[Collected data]
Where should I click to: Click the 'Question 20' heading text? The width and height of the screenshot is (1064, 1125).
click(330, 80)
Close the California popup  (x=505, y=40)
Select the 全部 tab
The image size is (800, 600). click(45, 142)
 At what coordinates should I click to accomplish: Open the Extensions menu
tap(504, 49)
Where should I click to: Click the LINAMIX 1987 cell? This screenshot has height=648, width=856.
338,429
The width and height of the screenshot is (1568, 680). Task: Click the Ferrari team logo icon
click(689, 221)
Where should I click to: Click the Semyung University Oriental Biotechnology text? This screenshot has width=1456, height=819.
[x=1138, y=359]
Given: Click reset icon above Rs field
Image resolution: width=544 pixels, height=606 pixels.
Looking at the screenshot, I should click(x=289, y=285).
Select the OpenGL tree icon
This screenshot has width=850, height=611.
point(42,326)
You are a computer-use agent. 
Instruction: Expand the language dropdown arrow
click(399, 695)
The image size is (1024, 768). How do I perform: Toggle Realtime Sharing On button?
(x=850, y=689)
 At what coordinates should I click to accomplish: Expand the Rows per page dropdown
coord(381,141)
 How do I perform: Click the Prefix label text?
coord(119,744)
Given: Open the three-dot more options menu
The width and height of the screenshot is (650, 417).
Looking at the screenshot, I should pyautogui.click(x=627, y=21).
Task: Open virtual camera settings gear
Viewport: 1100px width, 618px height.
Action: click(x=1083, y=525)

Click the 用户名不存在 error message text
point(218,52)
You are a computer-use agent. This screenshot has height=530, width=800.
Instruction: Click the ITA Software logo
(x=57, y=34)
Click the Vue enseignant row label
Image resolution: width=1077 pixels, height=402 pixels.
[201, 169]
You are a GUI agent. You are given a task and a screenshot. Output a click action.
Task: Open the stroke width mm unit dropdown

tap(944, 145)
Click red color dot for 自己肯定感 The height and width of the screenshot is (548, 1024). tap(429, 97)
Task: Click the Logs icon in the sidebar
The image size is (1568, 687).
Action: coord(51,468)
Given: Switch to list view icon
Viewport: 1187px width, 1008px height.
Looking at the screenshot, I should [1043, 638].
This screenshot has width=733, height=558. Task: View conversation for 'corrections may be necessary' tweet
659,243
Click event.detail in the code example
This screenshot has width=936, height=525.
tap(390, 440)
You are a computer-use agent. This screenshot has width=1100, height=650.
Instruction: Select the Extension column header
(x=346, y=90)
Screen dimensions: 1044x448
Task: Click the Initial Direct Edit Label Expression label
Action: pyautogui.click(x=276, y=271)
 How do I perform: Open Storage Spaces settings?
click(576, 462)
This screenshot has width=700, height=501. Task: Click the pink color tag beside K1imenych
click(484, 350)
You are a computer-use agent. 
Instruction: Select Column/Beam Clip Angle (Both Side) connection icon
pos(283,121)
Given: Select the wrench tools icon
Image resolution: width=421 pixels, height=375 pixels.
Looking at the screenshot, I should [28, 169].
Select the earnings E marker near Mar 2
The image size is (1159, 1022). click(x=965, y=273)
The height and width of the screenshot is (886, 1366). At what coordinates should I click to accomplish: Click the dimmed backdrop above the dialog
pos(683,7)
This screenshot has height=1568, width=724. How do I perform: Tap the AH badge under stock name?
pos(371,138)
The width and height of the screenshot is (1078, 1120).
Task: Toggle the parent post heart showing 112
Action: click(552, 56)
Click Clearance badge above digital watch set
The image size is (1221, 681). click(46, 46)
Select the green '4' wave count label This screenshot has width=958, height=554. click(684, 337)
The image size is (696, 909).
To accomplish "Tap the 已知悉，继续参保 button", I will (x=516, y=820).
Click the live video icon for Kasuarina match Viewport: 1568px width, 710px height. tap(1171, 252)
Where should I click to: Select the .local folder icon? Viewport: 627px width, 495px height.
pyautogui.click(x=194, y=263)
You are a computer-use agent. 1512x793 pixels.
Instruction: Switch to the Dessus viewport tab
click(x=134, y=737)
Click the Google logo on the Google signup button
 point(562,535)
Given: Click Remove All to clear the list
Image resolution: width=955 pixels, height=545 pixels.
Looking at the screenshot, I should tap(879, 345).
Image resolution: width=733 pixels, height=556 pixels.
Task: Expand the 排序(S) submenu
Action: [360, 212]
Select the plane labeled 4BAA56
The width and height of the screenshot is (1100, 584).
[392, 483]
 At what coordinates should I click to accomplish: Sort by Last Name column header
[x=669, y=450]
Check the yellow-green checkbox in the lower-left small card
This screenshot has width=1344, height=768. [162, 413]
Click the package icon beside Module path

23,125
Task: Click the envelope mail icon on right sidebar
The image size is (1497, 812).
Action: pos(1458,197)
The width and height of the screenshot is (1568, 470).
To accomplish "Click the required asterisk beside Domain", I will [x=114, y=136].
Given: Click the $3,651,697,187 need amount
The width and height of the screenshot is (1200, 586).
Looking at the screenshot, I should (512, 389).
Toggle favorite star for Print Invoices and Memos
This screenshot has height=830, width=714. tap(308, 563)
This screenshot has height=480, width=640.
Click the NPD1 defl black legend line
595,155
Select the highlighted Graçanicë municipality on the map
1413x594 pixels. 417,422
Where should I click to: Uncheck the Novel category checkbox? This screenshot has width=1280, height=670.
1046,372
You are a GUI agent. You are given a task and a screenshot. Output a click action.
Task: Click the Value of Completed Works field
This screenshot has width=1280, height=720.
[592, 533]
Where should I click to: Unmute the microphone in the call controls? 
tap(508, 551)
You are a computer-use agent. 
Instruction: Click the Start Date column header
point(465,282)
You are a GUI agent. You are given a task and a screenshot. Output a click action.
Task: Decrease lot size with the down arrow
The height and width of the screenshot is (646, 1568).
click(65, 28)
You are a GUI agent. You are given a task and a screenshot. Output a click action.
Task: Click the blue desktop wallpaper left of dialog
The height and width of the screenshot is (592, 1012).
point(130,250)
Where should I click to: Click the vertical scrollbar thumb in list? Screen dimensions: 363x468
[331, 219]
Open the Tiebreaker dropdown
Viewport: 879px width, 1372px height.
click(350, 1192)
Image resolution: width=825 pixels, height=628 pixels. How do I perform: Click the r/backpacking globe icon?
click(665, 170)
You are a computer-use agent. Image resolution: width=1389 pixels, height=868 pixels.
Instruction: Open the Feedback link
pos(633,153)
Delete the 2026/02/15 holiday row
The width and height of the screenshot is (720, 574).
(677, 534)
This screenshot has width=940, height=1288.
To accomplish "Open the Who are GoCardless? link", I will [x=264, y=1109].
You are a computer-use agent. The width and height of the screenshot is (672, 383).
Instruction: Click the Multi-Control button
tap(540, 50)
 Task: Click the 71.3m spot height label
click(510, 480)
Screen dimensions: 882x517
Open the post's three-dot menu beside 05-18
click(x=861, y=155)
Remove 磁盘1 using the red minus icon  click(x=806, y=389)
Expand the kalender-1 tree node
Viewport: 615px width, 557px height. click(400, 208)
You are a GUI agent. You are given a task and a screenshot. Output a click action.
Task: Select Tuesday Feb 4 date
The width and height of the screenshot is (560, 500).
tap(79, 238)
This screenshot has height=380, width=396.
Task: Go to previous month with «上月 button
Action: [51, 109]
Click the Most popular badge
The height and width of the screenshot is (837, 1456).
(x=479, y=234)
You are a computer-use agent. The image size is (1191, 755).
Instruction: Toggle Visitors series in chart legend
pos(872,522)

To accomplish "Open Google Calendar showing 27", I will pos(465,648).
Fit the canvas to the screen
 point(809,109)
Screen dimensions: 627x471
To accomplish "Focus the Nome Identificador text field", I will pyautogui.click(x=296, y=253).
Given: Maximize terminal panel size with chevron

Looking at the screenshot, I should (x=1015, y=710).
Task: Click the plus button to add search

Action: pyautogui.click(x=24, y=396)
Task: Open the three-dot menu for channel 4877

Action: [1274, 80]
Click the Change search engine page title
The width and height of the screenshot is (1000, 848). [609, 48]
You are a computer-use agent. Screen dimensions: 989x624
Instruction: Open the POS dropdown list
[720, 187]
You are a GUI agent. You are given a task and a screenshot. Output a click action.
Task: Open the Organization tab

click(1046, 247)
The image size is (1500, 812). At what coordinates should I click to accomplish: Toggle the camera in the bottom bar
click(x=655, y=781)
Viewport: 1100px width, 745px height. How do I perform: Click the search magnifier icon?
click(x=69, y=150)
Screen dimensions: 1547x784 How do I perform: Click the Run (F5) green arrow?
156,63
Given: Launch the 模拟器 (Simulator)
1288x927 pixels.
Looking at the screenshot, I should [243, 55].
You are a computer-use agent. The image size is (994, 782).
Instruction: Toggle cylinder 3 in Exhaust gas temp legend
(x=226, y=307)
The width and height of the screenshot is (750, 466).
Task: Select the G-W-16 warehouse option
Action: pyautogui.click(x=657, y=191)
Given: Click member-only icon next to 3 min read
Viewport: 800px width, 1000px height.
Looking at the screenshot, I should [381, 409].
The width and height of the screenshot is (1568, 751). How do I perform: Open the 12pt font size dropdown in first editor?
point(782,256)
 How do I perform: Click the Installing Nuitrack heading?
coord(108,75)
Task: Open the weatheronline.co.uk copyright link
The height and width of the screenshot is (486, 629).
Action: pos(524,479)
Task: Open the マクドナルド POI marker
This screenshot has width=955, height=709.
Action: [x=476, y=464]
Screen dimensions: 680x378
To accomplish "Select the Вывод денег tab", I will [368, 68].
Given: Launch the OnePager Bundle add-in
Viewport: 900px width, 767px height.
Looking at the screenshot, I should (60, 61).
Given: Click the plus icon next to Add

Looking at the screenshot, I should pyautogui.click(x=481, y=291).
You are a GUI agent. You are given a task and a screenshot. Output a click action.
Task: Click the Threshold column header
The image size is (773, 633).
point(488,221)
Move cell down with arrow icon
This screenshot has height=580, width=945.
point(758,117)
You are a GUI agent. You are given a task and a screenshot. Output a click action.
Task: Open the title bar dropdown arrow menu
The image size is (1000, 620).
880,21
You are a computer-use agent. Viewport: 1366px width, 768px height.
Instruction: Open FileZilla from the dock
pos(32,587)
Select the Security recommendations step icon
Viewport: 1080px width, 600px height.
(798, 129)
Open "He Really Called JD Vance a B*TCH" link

#### [WHAT THE EXERCISE ASKS]
Copy out every line of the data that includes the word "Launch".

#### [WRITTEN ANSWER]
Given: Launch the 模拟器 (Simulator)
Given: Launch the OnePager Bundle add-in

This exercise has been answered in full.